### Instructions to follow
Retype, character for character, the line containing "Image resolution: width=1170" along with each line after it through the end of the data, and only those.

** Record excerpts follows **

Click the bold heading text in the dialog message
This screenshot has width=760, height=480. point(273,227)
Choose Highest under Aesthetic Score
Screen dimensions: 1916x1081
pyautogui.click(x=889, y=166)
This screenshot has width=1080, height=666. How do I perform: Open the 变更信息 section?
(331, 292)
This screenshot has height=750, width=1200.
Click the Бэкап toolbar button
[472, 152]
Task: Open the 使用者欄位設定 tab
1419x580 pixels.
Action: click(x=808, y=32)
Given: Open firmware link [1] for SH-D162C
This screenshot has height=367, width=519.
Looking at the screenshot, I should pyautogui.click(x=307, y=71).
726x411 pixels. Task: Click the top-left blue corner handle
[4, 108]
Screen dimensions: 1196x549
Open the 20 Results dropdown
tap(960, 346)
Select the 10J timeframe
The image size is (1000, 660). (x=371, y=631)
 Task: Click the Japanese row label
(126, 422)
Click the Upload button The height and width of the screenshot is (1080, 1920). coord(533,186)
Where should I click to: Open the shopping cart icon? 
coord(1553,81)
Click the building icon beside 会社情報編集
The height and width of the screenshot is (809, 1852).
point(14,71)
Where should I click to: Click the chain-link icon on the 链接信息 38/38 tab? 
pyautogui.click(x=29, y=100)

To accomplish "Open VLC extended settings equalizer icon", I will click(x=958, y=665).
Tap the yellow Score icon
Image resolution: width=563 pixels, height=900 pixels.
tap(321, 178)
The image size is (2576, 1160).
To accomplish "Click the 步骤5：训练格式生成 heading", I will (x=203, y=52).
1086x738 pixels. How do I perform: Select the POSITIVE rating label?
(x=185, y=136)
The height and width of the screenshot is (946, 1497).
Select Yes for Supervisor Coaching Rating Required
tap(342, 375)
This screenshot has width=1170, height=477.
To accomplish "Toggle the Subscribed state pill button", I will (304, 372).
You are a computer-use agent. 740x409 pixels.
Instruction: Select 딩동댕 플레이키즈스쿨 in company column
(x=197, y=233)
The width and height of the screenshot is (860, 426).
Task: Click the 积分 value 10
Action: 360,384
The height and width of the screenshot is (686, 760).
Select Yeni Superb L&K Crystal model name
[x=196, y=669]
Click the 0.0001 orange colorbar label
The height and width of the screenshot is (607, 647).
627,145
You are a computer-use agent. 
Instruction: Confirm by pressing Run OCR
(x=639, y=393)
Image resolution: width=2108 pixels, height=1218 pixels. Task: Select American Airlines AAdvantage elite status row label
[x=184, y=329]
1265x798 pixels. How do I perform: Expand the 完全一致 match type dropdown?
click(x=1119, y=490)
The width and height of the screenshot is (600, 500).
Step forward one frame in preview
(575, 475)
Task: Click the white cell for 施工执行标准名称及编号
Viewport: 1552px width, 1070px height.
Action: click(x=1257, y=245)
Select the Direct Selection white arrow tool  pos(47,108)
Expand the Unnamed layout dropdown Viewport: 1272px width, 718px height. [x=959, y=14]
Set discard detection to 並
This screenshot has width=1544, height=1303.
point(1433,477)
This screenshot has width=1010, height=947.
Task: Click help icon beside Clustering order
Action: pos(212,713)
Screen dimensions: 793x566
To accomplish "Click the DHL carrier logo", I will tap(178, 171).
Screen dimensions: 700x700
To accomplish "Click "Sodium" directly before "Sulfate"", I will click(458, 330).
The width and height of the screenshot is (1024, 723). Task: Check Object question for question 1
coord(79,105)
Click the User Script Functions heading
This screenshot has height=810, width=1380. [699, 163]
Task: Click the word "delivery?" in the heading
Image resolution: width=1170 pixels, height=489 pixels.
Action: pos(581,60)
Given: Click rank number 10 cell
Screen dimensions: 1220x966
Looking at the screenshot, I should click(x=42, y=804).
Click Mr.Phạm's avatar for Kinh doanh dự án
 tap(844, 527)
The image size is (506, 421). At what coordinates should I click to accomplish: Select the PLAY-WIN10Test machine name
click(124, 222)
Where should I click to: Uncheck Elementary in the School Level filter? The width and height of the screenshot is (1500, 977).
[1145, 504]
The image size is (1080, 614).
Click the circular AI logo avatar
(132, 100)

** End of Record excerpts **

### Output for this exercise
Image resolution: width=1170 pixels, height=489 pixels.
Action: pos(581,60)
Given: Click rank number 10 cell
Screen dimensions: 1220x966
Looking at the screenshot, I should click(x=42, y=804).
Click Mr.Phạm's avatar for Kinh doanh dự án
 tap(844, 527)
The image size is (506, 421). At what coordinates should I click to accomplish: Select the PLAY-WIN10Test machine name
click(124, 222)
Where should I click to: Uncheck Elementary in the School Level filter? The width and height of the screenshot is (1500, 977).
[1145, 504]
The image size is (1080, 614).
Click the circular AI logo avatar
(132, 100)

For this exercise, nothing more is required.